==== 正文段落 ====
記錄一些自己覺得需要注意的小點。
目前主要練習c++ c#。
和閨女約了一起做leetcode,慢慢地開始長進。
我沒有閨女,這麼可愛的女孩紙當然是別人家的寶貝女兒啦,閨女是我朋友的外號。
- 1103 分糖果 II
//c++
class Solution {
public:
vector<int> distributeCandies(int candies, int num_people) {
vector <int> ans(num_people,0);
int candiesToPeople = 0;
int peopleNo = 0;
while(candies - candiesToPeople>0){
candies -= ++candiesToPeople;
ans[peopleNo++%num_people] += candiesToPeople;
}
ans[peopleNo%num_people] += candies;
return ans;
}
};
主要是複習一下 i++,++i 的區別與用法。
- 168 Excel表列名稱
//c++
class Solution {
public:
string convertToTitle(int n) {
string ans="";
while(n>0){
if(n%26>0)
{
ans = char(n%26 -1 + 'A') + ans;
n = n / 26;
}
else
{
ans = 'Z' + ans;
n=(n-26)/26;
}
}
return ans;
}
};
一般情況下用的是 string += char把char加到string的末尾,但是這樣本體就需要做一個字符串翻轉,而string類裏面已經重載了+,可以直接用char + string構成新的string字符串。
- 171 Excel表列序號
//c++
class Solution {
public:
int titleToNumber(string s) {
int res = 0;
for(char c : s){
res = res * 26 + (c - 'A' + 1);
}
return res;
}
};
比起168,同樣作爲簡單題的171似乎沒有什麼值得注意的。
- 172 階乘後的零
//c++
class Solution {
public:
int trailingZeroes(int n) {
/*int res = 0;
while(n){
res += n/5;
n /= 5;
}
return res;*/
return n>0?n/5+trailingZeroes(n/5):0;
}
};
在評論中看到了一個用遞歸調用寫的,看起倆非常的精簡,記錄一下。
- 189 旋轉數組
//c++
class Solution {
public:
void rotate(vector<int>& nums, int k) {
k = k % nums.size();
if(k<=0) return;
int mSize = nums.size();
vector<int> newNums(mSize,0);
for(int i=0; i<mSize; i++){
newNums[(i+k)%mSize] = nums[i];
}
nums = newNums;
}
};
這個題自己寫的就很暴力,浪費空間,並不太好,記錄一下非常經典的三次翻轉的做法hhhhhh
n=7 k=3
原始數組 : 1 2 3 4 5 6 7
反轉所有數字後 : 7 6 5 4 3 2 1
反轉前 k 個數字後 : 5 6 7 4 3 2 1
反轉後 n-k 個數字後 : 5 6 7 1 2 3 4
- 121 買賣股票的最佳時機
//c++
class Solution {
public:
int maxProfit(vector<int>& prices) {
if(prices.size()<=0) return 0;
int minPrice = prices[0];
int res = 0;
for(int curPrice : prices)
{
if(curPrice < minPrice)
==== 提供資料 ====
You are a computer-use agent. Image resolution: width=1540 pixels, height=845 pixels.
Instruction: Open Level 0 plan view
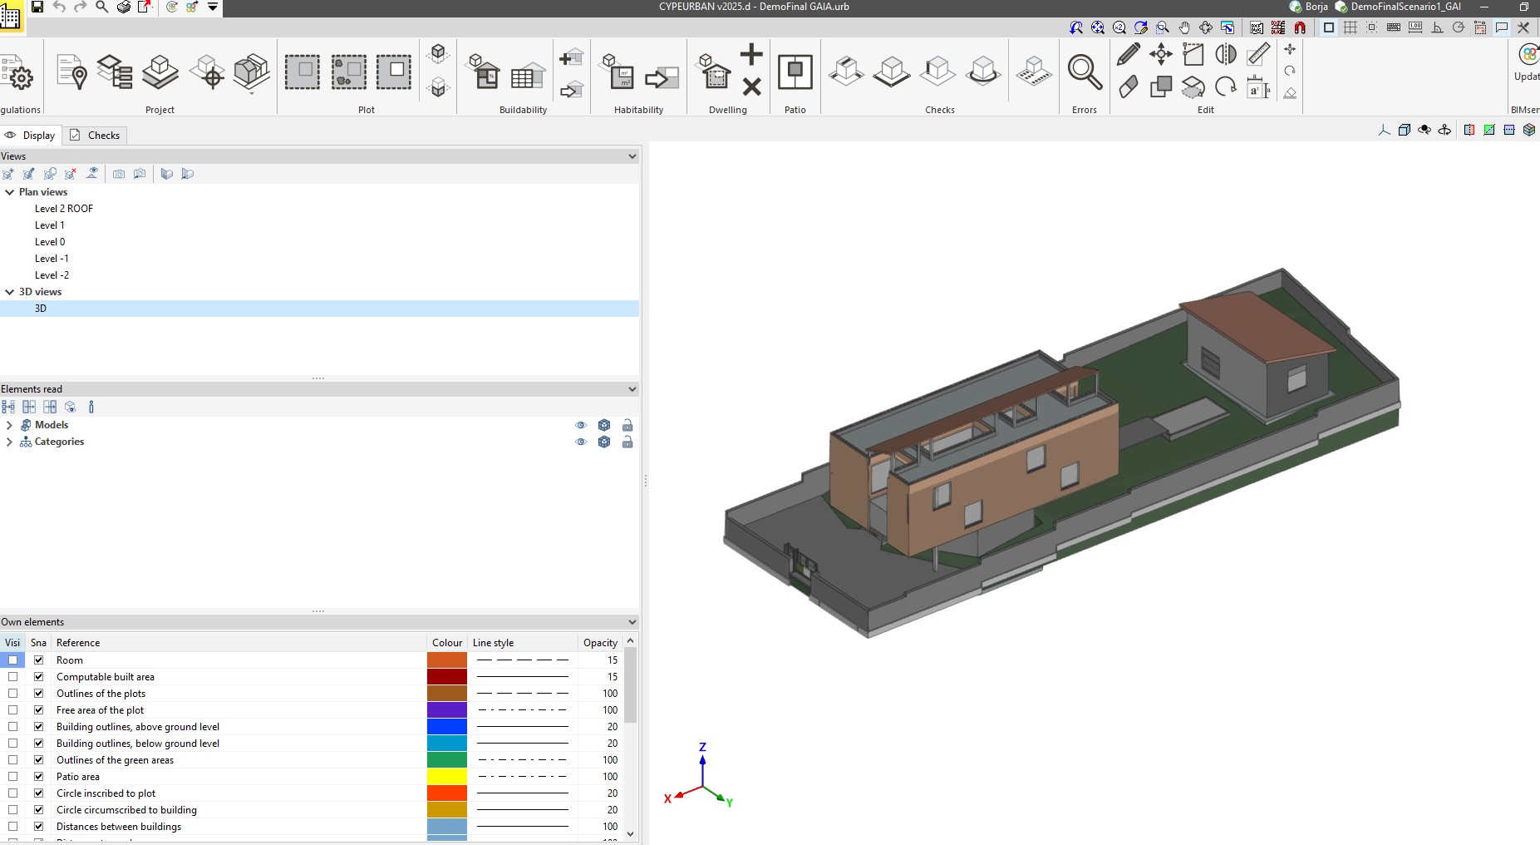coord(50,242)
====
● **任務說明 1**
在這篇 LeetCode 刷題筆記裏,做 1103 分糖果 II 主要是爲了複習什麼?
● **任務說明 2**
請接着這篇 LeetCode 刷題筆記停下的地方往下寫。

● **任務回答 1**
複習 i++ 和 ++i 的區別與用法。

● **任務回答 2**
{
minPrice = curPrice;
continue;
}
if(curPrice - minPrice > res){
res = curPrice - minPrice;
}
}
/*for(int i = 0; i<prices.size(); ++i)
{
for(int j = i; j<prices.size(); ++j)
{
if(prices[j]-prices[i]>res)
res = prices[j]-prices[i];
}
}*/
return res;
}
};
- 543 二叉樹的直徑
//c++
class Solution {
public:
int depthOfTree(TreeNode * root){
if(!root) return 0;
return 1+max(depthOfTree(root->left),depthOfTree(root->right));
}
int diameterOfBinaryTree(TreeNode* root) {
if(!root) return 0;
int res = depthOfTree(root->left)+depthOfTree(root->right);
res = max(diameterOfBinaryTree(root->left),res);
res = max(diameterOfBinaryTree(root->right),res);
return res;
}
};
一個暴力的遍歷。
- 204 計數質數
//c++
class Solution {
public:
/*bool isPrimes(int & n) {
if( n == 2 ) return true;
if(n>2 && n%2!=0){
int i = 2;
int cap = sqrt(n)+1;
for(i = 2; i< cap; i++)
{
if( n % i == 0)
break;
}
if(i == cap ) return true;
}
return false;
}
int countPrimes(int n) {
int cnt =0 ;
for(int i=1;i<n;i++){
if(isPrimes(i)){
cnt ++ ;
}
}
return cnt;
}*/
int countPrimes(int n)
{
vector <bool> isPrimes(n+1,true);
int cnt = 0;
for(int i = 2; i < n; i++)
if(isPrimes[i])
{
cnt++;
for(int j = 2 * i; j < n; j += i)
isPrimes[j] = false;
}
return cnt;
}
};
碼一下厄拉多塞篩法。還可以用bitmap來做。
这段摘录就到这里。